Presented by Boston Playwright’s Theatre
Written by Monica Bauer
Directed by Megan Schy Gleeson
Review by Noelani Kamelamela
(Boston) Boston Playwright’s Theatre deftly handles heavy subject matter to thoroughly explore one family’s patterns in Chosen Child. Cleverly overcoming technical limitations, intertwined histories emerge and recede amidst light and shadow in this production.
In near present day New York, David (Lewis D. Wheeler) struggles to find his sister Donna (Debra Wise) after his mother, Claudia (Lee Mikeska Gardener), dies. Further complications such as his schizophrenia as well as the fractious past of his family get in the way of his goals. He clearly cannot survive without help, either from the state or from a family member. Both he and Donna share similar misgivings about reuniting and were separated for quite some time with little knowledge of each other’s lives. Their collective journeys are both exhausting and uplifting.
The set was suggestive of various spaces, mainly a cavernous space with worn linoleum flooring that would be found in a commuter station or large house. The main set pieces on the stage were irregular boxes with voids and were combined to form larger, prop-holding set pieces, none exactly similar to any other piece. Three large, transparent columns dominated the set and were mainly white, but occasionally colored from within by light.
The audience’s reaction to the set at the top of the show was mainly one of surprise and awe to view a departure from hyper-realistic drama, more abstract than detailed. The imaginative leaps required of the audience were aided by the clear direction. Most actors played at least two or three different actual characters including the same character at different ages.

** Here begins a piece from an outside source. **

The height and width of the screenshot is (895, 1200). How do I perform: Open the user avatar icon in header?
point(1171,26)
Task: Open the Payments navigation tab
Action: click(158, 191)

Although costumes remained simple, they were period-appropriate and character or age-appropriate. Scenes jump in and out of both time and geographical area, and though the transitions are quick, they are connected by the common threads of David, Donna or their mother, Claudia.
Occasionally, sad laughter echoed in the theatre, in recognition of humor based on truth and not on puns or witty turns of phrase. The play is warmer and funnier than one would expect, given the source material and also better researched than most. Monica Bauer writes David as a real person, not only defined by his schizophrenia, but also his relationships and his memories of those ties. Mainly, the audience is shown David’s experience inside of his condition, not in spite of his condition with the physical control of actor Lewis D. Wheeler. In contrast, the abilities of other characters such as Donna and Claudia, are portrayed in much the same neutral way, as limitations on different faculties and specific to each.
The 2014-2015 season at Boston Playwright’s Theatre starts with a two-sided odyssey. Next, Boston Playwright’s Theatre will be presenting Michael Hammond’s Uncle Jack, a modern reimagining of Uncle Vanya in February 2015.